EXERCISES TO COMPLETE:
A. In the indoor plants article, what did one study find about household gardening?
B. Continue the article on indoor plants from the point where it stops.

5 Indoor Plants You’ll Love

“You better not kill my plant,” my friend said to me, as she shoved something called a Snake plant into my arms.

I had been helping my close friend move out of her apartment as she prepared for a long trip. As the walls of her apartment walls grew barren and stacks of cardboard boxes began to climb, all that was left of her possessions were a few houseplants in neat little terra-cotta planters. She suddenly looked at me as if to say, “You owe me.”

That afternoon I found myself with four new plants. I was worried about their long-term health in the hands of such an inexperienced plant owner. In fact, I was sure that they’d wither and die within the first weeks of their adoption.

But here I am, a year later, and her plants have more than doubled in size. They’ve become a part of me and my home, and I still haven’t returned them. Oops!

Whether you’re an experienced green-thumb or are just admiring your first succulent on your desk, then you know that plants can quickly become a part of you. Houseplants infuse your home with life. They can be a great hobby and pastime. And you might discover that they can also become a bit of an addiction!

Perhaps most importantly, caring for plants is actually good for you. Whether it’s a luscious garden that you source meals from, or a cozy indoor “jungalow”, your green space has many health benefits. In fact, one study found that household gardening consistently supports high emotional well being.

So, keep reading for tips on growing easy indoor plants, and a challenging one for the experts out there!

Your Indoor Nature Connection

Cultivating environmental stewardship is one of the Fair Trade principles, and a central concern of GlobeIn’s business. But how does owning a simple houseplant relate to connecting with and caring for nature?

Environmental stewardship is an approach to nature grounded in conservation and sustainability. For businesses, this can mean using eco-friendly production practices. For individuals, this can mean cutting down on waste and recycling more.

There are many other ways to keep nature in mind, but one of our favorites is to bring plants into your home. When you care for houseplants, you are, in one way, caring for the environment. The symbolic act of bringing a piece of nature inside and nurturing it can be a powerful tool to inspire nature conservation.

As you observe the beauty of your thriving houseplants, we hope that you’ll also notice the beauty right outside your homes. We hope that, in the long term, our love for nature and its beauty will express itself in a culture committed to doing its best to conserve our natural resources.

So, spread the word, give the gift of a houseplant, and watch the positive change you can create!

Easy Houseplants To Grow At Home

Snake Plants


This is the classic houseplant, and perhaps the best for beginners. The beauty of the snake plant is its ability to withstand drought and neglect. You can forget to water your plant over and over again, and it will still look great. Plus, it does well both in bright areas and the darkest corners, making it perfect for any indoor space. What’s not to love?

ITEMS:
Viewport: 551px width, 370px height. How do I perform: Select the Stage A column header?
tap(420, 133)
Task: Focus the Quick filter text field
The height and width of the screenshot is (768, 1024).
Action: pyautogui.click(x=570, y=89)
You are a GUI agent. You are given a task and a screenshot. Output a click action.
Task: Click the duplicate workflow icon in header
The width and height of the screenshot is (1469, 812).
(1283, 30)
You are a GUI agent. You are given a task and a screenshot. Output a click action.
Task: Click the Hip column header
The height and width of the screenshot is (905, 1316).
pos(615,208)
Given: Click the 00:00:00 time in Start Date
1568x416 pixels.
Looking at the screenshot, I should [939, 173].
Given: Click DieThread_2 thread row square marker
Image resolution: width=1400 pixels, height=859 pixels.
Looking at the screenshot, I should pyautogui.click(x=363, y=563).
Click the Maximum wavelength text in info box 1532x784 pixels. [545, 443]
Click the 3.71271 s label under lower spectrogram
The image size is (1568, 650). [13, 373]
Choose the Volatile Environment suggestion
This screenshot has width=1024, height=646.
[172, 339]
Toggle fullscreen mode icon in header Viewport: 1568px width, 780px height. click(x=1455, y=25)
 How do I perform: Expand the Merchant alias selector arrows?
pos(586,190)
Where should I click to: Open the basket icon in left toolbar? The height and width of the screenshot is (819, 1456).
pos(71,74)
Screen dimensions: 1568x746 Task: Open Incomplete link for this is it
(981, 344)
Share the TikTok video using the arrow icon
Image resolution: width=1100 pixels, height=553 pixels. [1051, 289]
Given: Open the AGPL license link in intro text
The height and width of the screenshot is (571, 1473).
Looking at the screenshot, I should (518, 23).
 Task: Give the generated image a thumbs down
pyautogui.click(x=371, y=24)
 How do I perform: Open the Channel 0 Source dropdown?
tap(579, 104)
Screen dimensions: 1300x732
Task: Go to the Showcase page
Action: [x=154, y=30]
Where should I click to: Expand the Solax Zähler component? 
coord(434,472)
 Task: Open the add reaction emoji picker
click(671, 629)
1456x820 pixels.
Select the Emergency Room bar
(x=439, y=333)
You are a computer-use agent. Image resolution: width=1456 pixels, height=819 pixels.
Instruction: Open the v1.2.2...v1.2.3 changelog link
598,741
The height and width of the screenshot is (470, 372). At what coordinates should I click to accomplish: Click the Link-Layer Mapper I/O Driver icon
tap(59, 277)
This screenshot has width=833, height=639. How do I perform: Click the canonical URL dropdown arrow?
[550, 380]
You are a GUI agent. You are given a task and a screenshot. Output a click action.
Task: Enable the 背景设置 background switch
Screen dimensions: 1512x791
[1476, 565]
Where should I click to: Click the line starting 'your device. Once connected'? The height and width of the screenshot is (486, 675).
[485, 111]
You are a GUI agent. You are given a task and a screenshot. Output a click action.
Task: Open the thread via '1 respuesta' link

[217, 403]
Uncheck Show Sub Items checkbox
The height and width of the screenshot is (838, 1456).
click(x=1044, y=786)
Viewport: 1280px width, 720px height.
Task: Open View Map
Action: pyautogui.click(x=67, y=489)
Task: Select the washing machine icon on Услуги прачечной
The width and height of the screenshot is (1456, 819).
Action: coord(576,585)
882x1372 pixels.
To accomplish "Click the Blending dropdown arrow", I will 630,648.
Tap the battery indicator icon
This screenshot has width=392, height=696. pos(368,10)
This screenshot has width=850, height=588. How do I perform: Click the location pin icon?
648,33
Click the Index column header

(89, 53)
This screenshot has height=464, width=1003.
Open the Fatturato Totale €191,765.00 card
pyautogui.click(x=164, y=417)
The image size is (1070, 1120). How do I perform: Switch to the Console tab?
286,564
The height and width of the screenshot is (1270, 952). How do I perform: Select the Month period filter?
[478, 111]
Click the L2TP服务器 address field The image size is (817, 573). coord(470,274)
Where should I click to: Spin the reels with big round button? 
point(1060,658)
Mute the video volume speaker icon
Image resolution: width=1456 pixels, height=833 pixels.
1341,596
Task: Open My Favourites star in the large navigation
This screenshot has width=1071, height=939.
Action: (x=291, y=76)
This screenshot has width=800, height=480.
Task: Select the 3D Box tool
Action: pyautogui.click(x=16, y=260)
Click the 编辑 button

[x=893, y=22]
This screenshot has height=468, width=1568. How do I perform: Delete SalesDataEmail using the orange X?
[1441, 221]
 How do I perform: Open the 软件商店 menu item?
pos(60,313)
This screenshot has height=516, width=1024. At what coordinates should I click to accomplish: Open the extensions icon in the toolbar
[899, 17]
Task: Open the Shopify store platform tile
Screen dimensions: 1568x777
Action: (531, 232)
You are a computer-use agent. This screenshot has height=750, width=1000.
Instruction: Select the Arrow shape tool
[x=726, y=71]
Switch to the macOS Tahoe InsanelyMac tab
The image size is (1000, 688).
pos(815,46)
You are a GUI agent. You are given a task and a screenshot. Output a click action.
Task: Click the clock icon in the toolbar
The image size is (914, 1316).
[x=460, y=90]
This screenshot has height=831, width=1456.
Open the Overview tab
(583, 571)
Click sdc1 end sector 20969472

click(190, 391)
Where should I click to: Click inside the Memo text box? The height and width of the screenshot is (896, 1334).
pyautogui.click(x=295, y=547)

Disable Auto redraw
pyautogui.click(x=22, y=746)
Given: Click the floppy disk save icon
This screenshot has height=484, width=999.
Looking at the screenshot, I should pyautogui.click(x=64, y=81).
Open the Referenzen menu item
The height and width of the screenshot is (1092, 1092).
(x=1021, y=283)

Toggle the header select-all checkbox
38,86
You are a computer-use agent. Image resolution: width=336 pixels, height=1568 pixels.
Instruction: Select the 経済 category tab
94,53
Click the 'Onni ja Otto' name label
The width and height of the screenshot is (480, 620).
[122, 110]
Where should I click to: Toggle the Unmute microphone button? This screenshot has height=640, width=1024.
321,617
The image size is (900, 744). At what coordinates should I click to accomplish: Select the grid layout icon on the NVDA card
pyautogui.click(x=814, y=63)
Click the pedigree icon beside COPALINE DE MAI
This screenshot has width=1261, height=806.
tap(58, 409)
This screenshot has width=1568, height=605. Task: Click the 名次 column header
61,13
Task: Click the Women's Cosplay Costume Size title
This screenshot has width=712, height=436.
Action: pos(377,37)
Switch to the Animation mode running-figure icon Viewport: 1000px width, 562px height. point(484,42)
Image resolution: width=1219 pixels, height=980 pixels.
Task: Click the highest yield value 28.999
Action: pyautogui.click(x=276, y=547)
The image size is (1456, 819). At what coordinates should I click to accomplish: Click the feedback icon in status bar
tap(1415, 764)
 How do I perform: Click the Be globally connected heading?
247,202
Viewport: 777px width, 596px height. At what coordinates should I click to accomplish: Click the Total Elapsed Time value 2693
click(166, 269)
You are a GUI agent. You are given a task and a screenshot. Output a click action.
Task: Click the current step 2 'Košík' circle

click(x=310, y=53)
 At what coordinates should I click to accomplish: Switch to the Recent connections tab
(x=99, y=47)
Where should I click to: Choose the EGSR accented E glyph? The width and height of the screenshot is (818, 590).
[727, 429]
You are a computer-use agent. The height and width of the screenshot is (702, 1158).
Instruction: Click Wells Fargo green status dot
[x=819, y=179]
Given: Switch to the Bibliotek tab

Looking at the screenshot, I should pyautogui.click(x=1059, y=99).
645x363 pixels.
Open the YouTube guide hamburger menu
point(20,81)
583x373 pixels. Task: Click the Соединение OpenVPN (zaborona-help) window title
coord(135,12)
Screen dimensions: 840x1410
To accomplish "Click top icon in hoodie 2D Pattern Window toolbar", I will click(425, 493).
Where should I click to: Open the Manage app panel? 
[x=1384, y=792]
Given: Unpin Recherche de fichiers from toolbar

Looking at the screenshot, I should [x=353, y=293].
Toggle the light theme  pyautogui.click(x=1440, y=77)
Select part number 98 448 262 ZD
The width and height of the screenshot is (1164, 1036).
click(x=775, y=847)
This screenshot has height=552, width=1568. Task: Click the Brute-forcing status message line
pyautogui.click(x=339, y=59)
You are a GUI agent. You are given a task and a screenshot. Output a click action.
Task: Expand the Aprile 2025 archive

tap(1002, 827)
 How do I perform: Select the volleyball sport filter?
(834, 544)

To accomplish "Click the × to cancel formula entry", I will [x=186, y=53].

SOLVED PROBLEMS:
A. It consistently supports high emotional well being.

B.
Did you know? Snake plants, or Sansevieria, can purify the air. Studies have found that they are effective at removing formaldehyde and benzene from the air.

How to care for a Snake plant:

  • Don’t overwater: let the soil dry before watering. This can mean waiting a month between waterings in the winter!
  • Bright indirect light is best but can adapt to both full sun and dim conditions.
  • A temperature range from 70-90°F is best, protect from drafts.

Aloe Vera



Everything about Aloe Vera is soothing. Say the name, and you feel relaxed as it rolls off the tongue. Use its gel, and it soothes your skin, especially for burns. Keep it as a houseplant, and you’ll love its attractive appearance. Plus, since it’s a succulent, the Aloe Vera plant is very easy to grow.

How to care for an Aloe Vera:

  • Bright, indirect sunlight, such as on a western or southern windowsill. Temperatures should be between 55-80°F.
  • Water thoroughly but let the first couple inches of soil dry out completely between waterings.



If you’re looking to add a dash of color to your plant collection, try an Anthurium. Their large yellow, red or pink leaves make them a desirable design element for any space.

The vibrant blooms of these plants happen easily in indoor spaces. Keep in mind that Anthurium is poisonous if ingested, so keep yours out of range of pets and small children.

How to care for an Anthurium:

  • Bright indirect light, and ideally warmer temperatures, such as 70-90°F.
  • Water quantity depends on growth levels. Soil should be dry between waterings, and make sure to use a pot with a drainage hole.
  • Ideal humidity levels are above 60%.

Prayer Plant


If you love patterns, this is the plant for you. The hefty green leaves of the Prayer plant are decorated with beautiful pink or white lines, depending on the variety. The name comes from the plant’s moving leaves: during the day, its leaves are spread out, but with nightfall, their leaves fold together, like hands in prayer.

How to care for a Prayer plant:

  • No direct sunlight. Bright, indirect light is best. Temperatures of 60-80°F work best.
  • Don’t let the soil completely dry out, keep it moist. Use a pot with a drainage hole to prevent water from pooling at the bottom.
  • Prefers a humid environment.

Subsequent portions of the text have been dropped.